No boletim de ocorrência, a coordenadora de habitação relata que moradores se queixam da frequente presença de pessoas de outros bairros. Segundo os residentes, os visitantes frequentam o local especialmente no período noturno com carros e motos e promovem baderna. Os moradores relatam ainda que são intimidados, quando reclamam de som alto e bebedeira.
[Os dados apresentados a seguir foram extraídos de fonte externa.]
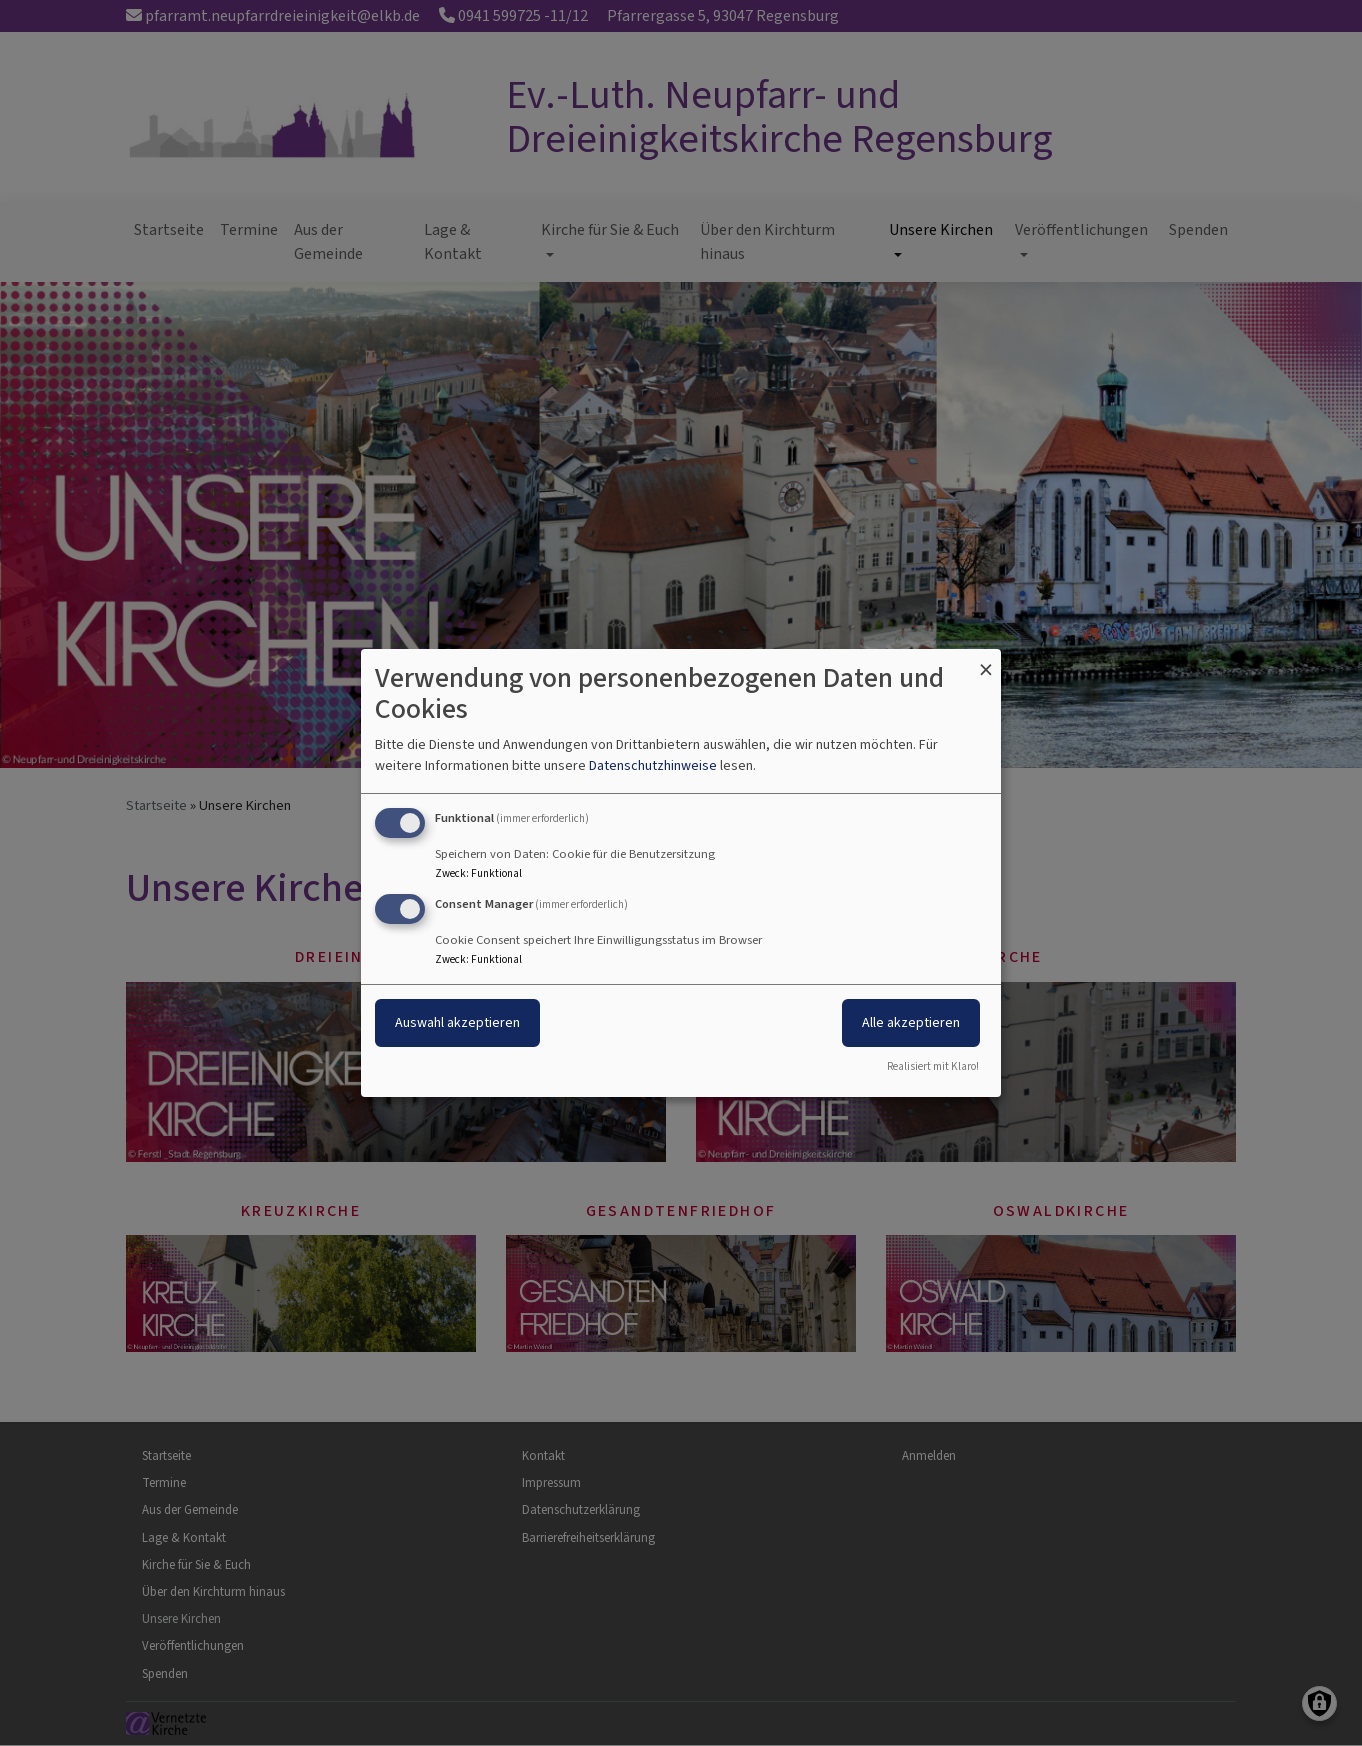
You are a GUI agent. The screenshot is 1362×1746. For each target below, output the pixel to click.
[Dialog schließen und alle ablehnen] (986, 661)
Procurada pela reportagem, a Polícia Militar confirmou que já prendeu pessoas na praça por posse de drogas.
A Secretaria de Comunicação da Prefeitura informou que durante esta quinta e amanhã, sexta-feira, uma equipe da Secretaria de Obras fará reparos na iluminação pública do bairro para dar mais segurança aos moradores e inibir atos de vandalismo e depredação do espaço público.
Saiba como denunciar vandalismo em praças e áreas públicas
O cidadão pode contribuir na inibição dessa prática, pois a Prefeitura conta com canais para denunciar atos de vandalismo e, dessa forma, fortalece a preservação do patrimônio público.
A orientação da Prefeitura é de que os cidadãos liguem no número 3919-7070 da Semas e registrem a ocorrência para que o Município possa atuar no combate ao vandalismo ou, de imediato, à Polícia Militar pelo número 190. A denúncia pode ser anônima.
O Código Penal Brasileiro tipifica, no artigo 163, essa atitude como ação de ano passível à detenção de seis meses a três anos, além de multa equivalente ao dano gerado.